Doing Inference with Registered Models
- Batch inference is an option for running predictions on data and storing them in a table for use in dashboards.
- Real-time inference is done using an API that can hit all applications.
- Auto-generated code makes doing inference easier by saving time.
Centralizing Models in One Place
In this section, the speaker discusses how centralizing models in one place can make managing them easier.
Challenges Faced When Managing Multiple Models
- Different models were compiled from different sources such as C-sharp code or Python scripts.
- Some features were generated in stored procedures in MSSQL databases.
- This made managing models difficult as they were scattered across different places.
Benefits of Centralizing Models
- Centralizing models makes it easy to manage them from one place.
- Data scientists can easily test new models by looking at inputs, outputs, metrics associated with each version.
- Approving or denying new models becomes easier.
Doing Batch Inference with Auto-generated Code
In this section, the speaker explains how auto-generated code can make doing batch inference easier.
Benefits of Auto-generated Code
- Auto-generated code saves time by eliminating the need to copy and paste notebooks.
- It generates all the necessary pieces for running predictions on data and saving them in a table.
Lowering the Barrier of Entry
- The goal is to lower the barrier of entry for machine learning.
- This does not mean that you don't need to know Python or write code again.
- It just makes it easier to get started with machine learning and save time.
Conclusion
The speaker discusses how registering models to a model registry, centralizing models in one place, and using auto-generated code can make managing and doing inference with models easier. The goal is to lower the barrier of entry for machine learning while still requiring knowledge of Python and coding.
Introduction to Automotive Features in Databricks
In this section, the speaker introduces the different features currently supported in automotive and how they can help with forecasting, regression, classification, and feature importance.
Features Supported in Automotive
- Databricks supports various features for automotive such as forecasting, regression, classification, and feature importance.
- The shop values are a huge fan favorite for looking at future importances.

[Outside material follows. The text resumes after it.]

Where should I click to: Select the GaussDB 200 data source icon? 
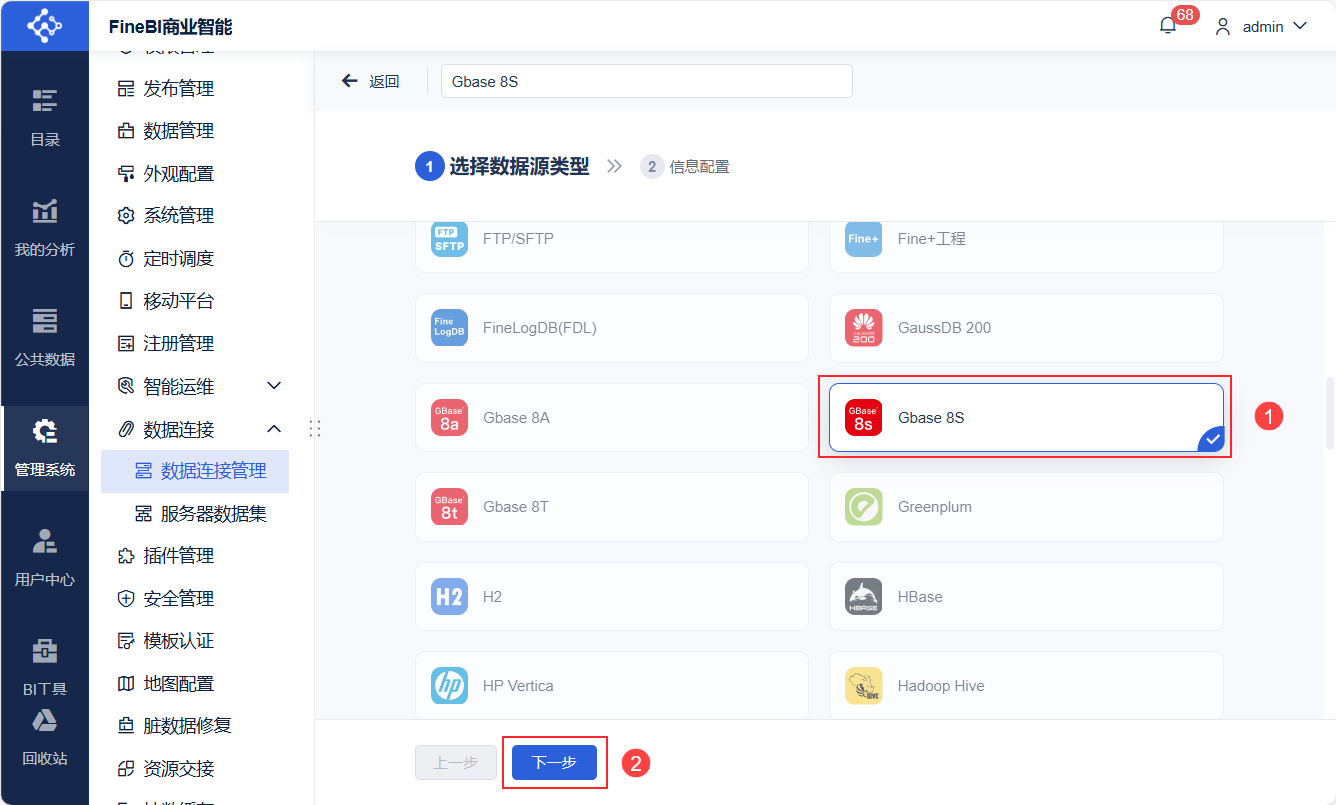pos(864,328)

- Training on auto ml is available through Databricks Academy. However, there is no training on bamboo lib at this time.
- 8080 Labs website has many videos and resources available to learn about transformations that can be done with auto ml.
- A blog post was recently published about using auto ml with an example notebook that generates data for regression.
Limitations of Auto ML
This section discusses the limitations of Auto ML when it comes to handling large datasets.
Handling Large Data Sets
- Current versions of the ML runtimes allow larger data sets to be processed. However, if the data set is too large to run in a single experiment then it will be randomly sampled.
- Once you have the notebook itself you can throw all your data at it. However, running auto ml on a huge dataset could lead to wild computation if not careful.
Conclusion
The speaker concludes by mentioning Databricks community as a helpful resource for answering questions related to Databricks.
Helpful Resources
- Databricks community is a helpful resource for answering questions related to Databricks.